[Work to complete]:
Please repeat each of the following lines word for word.

[Data to process]:
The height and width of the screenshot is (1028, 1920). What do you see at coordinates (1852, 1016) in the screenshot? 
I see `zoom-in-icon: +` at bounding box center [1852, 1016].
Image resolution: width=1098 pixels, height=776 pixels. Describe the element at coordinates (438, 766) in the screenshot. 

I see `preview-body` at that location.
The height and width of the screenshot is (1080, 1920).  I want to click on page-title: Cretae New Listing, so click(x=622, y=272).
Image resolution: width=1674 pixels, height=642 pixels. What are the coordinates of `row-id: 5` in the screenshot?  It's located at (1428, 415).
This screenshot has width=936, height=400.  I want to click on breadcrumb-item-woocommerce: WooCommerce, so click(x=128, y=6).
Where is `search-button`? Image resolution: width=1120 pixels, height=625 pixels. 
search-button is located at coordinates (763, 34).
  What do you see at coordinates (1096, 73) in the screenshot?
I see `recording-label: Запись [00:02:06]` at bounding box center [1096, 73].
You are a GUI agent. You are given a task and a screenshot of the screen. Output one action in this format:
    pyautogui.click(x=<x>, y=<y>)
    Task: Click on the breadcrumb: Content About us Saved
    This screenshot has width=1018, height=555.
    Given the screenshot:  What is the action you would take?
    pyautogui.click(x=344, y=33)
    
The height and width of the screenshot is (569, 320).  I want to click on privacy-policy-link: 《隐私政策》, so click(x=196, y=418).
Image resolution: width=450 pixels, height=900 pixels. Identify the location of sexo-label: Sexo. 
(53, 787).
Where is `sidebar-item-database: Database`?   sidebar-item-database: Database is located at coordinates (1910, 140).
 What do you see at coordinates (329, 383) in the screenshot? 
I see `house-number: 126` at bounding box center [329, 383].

[Answer to the exercise]:
The height and width of the screenshot is (1028, 1920). What do you see at coordinates (1852, 1016) in the screenshot? 
I see `zoom-in-icon: +` at bounding box center [1852, 1016].
Image resolution: width=1098 pixels, height=776 pixels. Describe the element at coordinates (438, 766) in the screenshot. 

I see `preview-body` at that location.
The height and width of the screenshot is (1080, 1920).  I want to click on page-title: Cretae New Listing, so click(x=622, y=272).
Image resolution: width=1674 pixels, height=642 pixels. What are the coordinates of `row-id: 5` in the screenshot?  It's located at (1428, 415).
This screenshot has width=936, height=400.  I want to click on breadcrumb-item-woocommerce: WooCommerce, so click(x=128, y=6).
Where is `search-button`? Image resolution: width=1120 pixels, height=625 pixels. 
search-button is located at coordinates (763, 34).
  What do you see at coordinates (1096, 73) in the screenshot?
I see `recording-label: Запись [00:02:06]` at bounding box center [1096, 73].
You are a GUI agent. You are given a task and a screenshot of the screen. Output one action in this format:
    pyautogui.click(x=<x>, y=<y>)
    Task: Click on the breadcrumb: Content About us Saved
    This screenshot has width=1018, height=555.
    Given the screenshot:  What is the action you would take?
    pyautogui.click(x=344, y=33)
    
The height and width of the screenshot is (569, 320).  I want to click on privacy-policy-link: 《隐私政策》, so click(x=196, y=418).
Image resolution: width=450 pixels, height=900 pixels. Identify the location of sexo-label: Sexo. 
(53, 787).
Where is `sidebar-item-database: Database`?   sidebar-item-database: Database is located at coordinates (1910, 140).
 What do you see at coordinates (329, 383) in the screenshot? 
I see `house-number: 126` at bounding box center [329, 383].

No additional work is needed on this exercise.